2.1y agreeing to the Processor Agreement, the Controller agrees that the Processor has given sufficient and relevant guarantees regarding the technical and organisational safeguards related to securing the registered data subject's rights and personal data, at the time of signing this Agreement. Notwithstanding aforementioned, Controller and Processor agree that the Processor is expected to implement changes that will be required to meet what is considered "appropriate technological and organizational measures", as technology evolves, implementation cost of technology changes, and/or directions from supervisory authorities change.
1.1 The Processor and its affiliates engage the following third party entities to assist them in connection with delivering the Primary Services.
1.2 APPLICATION AND DATA STORAGE
These third party sub-processors provide us with virtual application infrastructure and data storage:
1.2.1 Salesforce.com EMEA Limited (London, England). Provides us with a cloud application platform (Heroku) for running the Application and leveraging platform extensions for error analysis, mail sending, and more. Data processing in UK, EU and USA.
1.2.2 Amazon Web Services, Inc. (Seattle, USA). File storage for Application file data (AWS), backups of system data, and backup of general company data. Data processing in EU and USA.
1.2.3 CloudConvert (München, Germany). Online service for securely converting files between file formats. Data processing in the EU.
1.2.4 DocuSign (San Fransisco, USA). Electronic signing of documents.

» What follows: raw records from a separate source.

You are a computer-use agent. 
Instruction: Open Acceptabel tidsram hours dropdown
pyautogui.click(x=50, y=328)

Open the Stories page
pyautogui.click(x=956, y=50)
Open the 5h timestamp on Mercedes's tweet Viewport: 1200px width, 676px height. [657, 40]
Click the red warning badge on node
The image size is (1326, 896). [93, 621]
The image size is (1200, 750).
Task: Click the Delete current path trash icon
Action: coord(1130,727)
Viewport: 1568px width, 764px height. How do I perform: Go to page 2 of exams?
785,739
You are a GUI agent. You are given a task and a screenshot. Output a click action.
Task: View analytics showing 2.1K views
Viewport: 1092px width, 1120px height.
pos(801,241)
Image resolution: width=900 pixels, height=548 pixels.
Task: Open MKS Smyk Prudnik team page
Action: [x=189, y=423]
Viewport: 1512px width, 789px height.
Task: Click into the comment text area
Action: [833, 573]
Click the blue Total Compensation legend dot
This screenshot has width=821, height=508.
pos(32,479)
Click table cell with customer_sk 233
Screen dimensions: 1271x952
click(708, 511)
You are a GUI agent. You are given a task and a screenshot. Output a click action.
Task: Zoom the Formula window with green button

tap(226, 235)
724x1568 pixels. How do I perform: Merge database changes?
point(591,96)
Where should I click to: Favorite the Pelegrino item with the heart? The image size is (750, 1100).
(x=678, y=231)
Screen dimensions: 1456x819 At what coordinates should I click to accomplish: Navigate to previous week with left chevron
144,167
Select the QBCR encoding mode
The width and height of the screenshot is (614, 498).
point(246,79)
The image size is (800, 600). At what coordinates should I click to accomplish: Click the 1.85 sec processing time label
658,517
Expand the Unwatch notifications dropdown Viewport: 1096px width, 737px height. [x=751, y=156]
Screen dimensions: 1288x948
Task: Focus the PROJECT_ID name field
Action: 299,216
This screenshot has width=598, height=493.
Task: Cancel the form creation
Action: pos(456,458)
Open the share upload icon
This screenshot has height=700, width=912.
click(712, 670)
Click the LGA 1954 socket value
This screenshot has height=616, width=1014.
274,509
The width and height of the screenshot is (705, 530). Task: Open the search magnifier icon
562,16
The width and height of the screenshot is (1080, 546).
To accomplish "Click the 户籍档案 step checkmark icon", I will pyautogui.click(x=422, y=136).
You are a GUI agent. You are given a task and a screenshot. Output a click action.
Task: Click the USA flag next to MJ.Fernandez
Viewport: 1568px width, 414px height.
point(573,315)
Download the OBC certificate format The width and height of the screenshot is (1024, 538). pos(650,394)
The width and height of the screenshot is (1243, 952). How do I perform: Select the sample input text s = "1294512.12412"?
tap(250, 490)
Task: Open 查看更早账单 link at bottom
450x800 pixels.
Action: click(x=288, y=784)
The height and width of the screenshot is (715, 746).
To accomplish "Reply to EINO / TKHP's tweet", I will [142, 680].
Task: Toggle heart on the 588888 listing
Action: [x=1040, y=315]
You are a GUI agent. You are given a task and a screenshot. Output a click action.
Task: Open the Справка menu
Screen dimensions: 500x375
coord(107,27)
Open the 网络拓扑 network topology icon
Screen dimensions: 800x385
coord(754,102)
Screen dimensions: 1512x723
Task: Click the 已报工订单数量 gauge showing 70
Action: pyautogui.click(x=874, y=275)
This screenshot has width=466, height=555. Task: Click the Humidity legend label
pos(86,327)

Data processing in EU and USA.
1.3 CUSTOMER SUPPORT AND ONBOARDING
These third party sub-processors provide systems that allows us to provide customer support and to help us onboard customers and deliver the Primary Services generally.
1.3.1 Zendesk Group (Delaware, USA). Provides a customer support system (Zendesk) for handling and processing support tickets from end users. Such tickets may contain personal data. Data processing in EU and USA.
1.3.2 Microsoft Ireland Operations Ltd. (Dublin, Ireland). Cloud-based business intelligence system (PowerBI) for gathering and analyzing usage statistics for continuous application optimization. Data processing in data centers in EU.
1.3.3 Google LLC (California, USA). Provides a cloud-based file system (G Suite), where we store customer data as necessary to deliver the Primary Services, such as to assist with onboarding. Data processing in EU and USA.
1.3.4 HubSpot Ireland Ltd. (Dublin, Ireland). Provides a cloud-based customer relationship management system, where we store customer contact data as necessary to deliver and improve the Primary Services. Data processing in the European Economic Area ("EEA"), Switzerland and USA, and as necessary to provide services in specific cases, third countries for which the European Commission has issued an adequacy decision or for which HubSpot ensures that a legal mechanism achieving adequacy is in place.
1.4 PAYMENTS AND KYC
These third-party sub-processors provide systems that allow us to handle customer subscriptions and card payments.
1.4.1 Stripe (San Fransisco, USA). Handling of subscriptions, email invoicing and credit card payments: Data processing in the European Economic Area ("EEA"), Switzerland and USA, and as necessary to provide services in specific cases, third countries for which the European Commission has issued an adequacy decision or for which Stripe ensures that a legal mechanism achieving adequacy is in place.
These third-party sub-processors provide systems that allow us to perform KYC (know your customer)-checks on companies and natural persons as well as execute security transactions transacting money via escrow accounts:
1.4.2 ShieldPay Ltd (London, UK). Perform KYC-checks and transact money via escrow-accounts. Data processing in the European Economic Area ("EEA").